Sono seminascosta dietro una colonna, vicino al bancone del bar. Così, non ti è possibile vedermi. Né sai che sono qui. Il mio sguardo che ti segue da lontano ti arriva in diagonale, sorvolando oggetti, persone, rumori dentro al cafè. Centrandoti. Non c’è nessuno oltre me e te. Siamo dentro al nostro microcosmo, avvolti in una bolla chiusa d’aria in mezzo a tante altre bolle d’aria fluttuanti nello spazio che ci circonda. Mi piace pensarti così. Dentro la tua bolla d’aria. Guardarti da qui. Senza essere vista da te. Se tu resti fermo dove sei in questo momento, io posso restare ad osservarti per tutto il tempo che mi va. Senza mai mancarti. Così, mentre ti guardo, mi appari. Sorridi dolcemente. Le tue labbra si schiudono scoprendo denti lucidi e bianchissimi. Un pavimento di lastricato paradisiaco marmo bianco. Potrei fidarmi di te, se non ti conoscessi. Un cerchio di luce circonda la tua bocca e si diffonde. Sei tutto dentro la tua stessa luce. Mentre, fuori dal cafè, come un’ombra scivolosa ed animata nella notte, Parigi piove a intermittenza sotto i neon. Nell’anno del Signore 1999.
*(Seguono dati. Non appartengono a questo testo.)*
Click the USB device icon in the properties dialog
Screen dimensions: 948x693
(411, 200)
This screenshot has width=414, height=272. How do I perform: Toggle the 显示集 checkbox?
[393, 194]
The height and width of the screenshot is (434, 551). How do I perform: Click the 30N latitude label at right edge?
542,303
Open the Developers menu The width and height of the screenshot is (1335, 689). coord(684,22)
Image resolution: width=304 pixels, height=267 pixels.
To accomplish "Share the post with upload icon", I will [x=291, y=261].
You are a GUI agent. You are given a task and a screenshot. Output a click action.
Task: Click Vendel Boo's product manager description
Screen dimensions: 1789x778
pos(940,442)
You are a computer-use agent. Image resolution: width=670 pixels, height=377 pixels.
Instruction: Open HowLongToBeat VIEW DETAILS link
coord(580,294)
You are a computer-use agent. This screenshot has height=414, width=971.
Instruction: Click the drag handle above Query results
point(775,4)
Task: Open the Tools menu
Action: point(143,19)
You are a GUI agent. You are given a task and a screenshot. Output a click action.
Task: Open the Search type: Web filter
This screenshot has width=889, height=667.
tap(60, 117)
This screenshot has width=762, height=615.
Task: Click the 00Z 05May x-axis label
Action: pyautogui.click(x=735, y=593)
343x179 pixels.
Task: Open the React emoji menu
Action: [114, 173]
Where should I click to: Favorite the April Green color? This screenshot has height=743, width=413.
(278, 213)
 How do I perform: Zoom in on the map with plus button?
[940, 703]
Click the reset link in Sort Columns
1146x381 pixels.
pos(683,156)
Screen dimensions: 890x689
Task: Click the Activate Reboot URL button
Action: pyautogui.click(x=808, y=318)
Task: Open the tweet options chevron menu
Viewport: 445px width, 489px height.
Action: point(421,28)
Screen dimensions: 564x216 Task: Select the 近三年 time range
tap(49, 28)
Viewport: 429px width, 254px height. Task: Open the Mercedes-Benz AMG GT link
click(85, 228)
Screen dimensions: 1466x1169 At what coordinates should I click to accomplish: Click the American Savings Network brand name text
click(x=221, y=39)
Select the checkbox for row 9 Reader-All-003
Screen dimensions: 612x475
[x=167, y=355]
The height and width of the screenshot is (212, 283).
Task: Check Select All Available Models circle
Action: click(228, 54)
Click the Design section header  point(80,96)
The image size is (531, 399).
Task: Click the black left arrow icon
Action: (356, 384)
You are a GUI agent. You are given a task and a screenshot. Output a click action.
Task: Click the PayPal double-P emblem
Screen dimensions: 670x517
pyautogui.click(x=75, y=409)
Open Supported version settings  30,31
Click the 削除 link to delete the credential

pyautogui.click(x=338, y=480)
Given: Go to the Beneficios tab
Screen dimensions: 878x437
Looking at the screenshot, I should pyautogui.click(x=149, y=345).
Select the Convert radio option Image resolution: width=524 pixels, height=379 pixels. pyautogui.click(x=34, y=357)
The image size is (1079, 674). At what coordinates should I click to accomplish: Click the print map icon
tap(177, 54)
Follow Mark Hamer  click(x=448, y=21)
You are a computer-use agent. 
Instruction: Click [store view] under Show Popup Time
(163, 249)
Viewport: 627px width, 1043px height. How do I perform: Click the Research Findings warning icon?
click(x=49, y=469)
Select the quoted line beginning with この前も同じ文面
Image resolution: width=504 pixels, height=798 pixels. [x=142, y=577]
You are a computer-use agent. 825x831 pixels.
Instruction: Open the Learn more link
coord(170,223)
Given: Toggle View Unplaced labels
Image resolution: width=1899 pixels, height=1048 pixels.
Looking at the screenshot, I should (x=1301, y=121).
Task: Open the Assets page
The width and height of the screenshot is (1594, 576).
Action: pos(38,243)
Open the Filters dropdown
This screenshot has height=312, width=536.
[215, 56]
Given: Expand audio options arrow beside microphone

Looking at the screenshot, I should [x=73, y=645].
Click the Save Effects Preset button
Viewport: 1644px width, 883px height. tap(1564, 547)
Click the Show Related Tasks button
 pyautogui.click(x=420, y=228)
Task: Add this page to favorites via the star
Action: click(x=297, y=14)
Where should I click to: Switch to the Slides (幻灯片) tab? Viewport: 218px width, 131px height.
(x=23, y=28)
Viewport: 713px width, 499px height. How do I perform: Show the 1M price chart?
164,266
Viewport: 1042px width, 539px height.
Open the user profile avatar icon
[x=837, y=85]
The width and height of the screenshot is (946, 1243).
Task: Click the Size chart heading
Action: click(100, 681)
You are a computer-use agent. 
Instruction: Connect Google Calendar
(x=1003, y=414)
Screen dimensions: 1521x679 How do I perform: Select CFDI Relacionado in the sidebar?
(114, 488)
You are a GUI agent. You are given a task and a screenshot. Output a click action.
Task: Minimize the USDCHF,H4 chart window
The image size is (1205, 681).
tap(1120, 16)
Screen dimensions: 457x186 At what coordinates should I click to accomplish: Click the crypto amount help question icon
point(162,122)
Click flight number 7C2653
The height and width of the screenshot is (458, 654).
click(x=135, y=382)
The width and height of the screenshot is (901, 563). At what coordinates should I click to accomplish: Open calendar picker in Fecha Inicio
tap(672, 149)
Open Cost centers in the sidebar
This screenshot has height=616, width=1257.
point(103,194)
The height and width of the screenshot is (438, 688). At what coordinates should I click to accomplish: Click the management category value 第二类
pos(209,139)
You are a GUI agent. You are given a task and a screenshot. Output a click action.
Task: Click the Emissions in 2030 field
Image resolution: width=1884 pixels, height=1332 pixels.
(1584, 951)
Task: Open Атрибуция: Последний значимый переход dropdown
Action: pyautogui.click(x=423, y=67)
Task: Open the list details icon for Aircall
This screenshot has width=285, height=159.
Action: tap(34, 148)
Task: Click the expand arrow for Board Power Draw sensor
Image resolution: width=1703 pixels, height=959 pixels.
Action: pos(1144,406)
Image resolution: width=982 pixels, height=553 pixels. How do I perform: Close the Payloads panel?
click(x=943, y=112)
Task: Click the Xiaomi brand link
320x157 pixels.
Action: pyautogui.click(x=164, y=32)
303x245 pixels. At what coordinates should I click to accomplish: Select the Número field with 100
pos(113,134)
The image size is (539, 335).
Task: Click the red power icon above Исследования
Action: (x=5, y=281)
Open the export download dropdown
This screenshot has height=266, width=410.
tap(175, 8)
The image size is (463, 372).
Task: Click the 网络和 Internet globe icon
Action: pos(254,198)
Allunghi la tua mano, che incontra la stretta di un’altra mano. E’ la mano di una donna. Le hai dato appuntamento in questo cafè per conoscerla. Le tue mani forti. Certe notti, sogno ancora le tue mani. Ricorrenti, le tue mani ricoprono interamente la mia visione. Vedo solo le tue mani aprirsi chiudersi e stringere il mio cuore che si dibatte nella morsa. Sofferente, ma felice. Dentro al sogno. Guardo il tuo corpo ben piantato, ma leggero, muoversi lento. Hai l’eleganza di un felino. Sei come trattenuto all’interno di una campo di gravitazione che fa del tuo corpo il suo perno.
Perché non mi stupisco di vederti, dopo tutto questo tempo?
Chiamerò Mirelle, per comodità di narrazione poiché non ne conosco il nome, la donna che è con te dentro al cafè. Inviti Mirelle con lo sguardo a sedersi ad un tavolo. In un angolo del cafè, diametralmente opposto rispetto a me. Ma il mio sguardo che ti segue da lontano ti arriva in diagonale, sorvolando oggetti, persone, rumori dentro al cafè. Centrandoti. Accompagni Mirelle con la mano lievemente appoggiata sulla sua spalla destra. Poi, una volta seduti, ordini due gin tonic. Con un solo cenno della mano. Quanto basta, però, perché Mirelle si accorga di quanto sono belle le tue mani. Mirelle è una donna bionda, con lunghi capelli ondulati, un soprabito nero, ed un collo di lapin a circondarle il viso. Io sono Juliette. Sono bionda, con lunghi capelli ondulati, un soprabito nero, ed un collo di lapin a circondarmi il viso. Mirelle ti siede accanto al tavolo del cafè. Io sono seminascosta dietro una colonna vicino al bancone del bar. Così non ti è possibile vedermi. Né sai che sono qui. La prima volta che ti incontrai per conoscerti, fu in questo cafè. A Place de Vosges. Quartier Marais. Mentre, come un’ombra scivolosa ed animata nella notte, fuori dal cafè, Parigi pioveva a intermittenza sotto i neon.
Perché non mi stupisco di vederti, dopo tutto questo tempo?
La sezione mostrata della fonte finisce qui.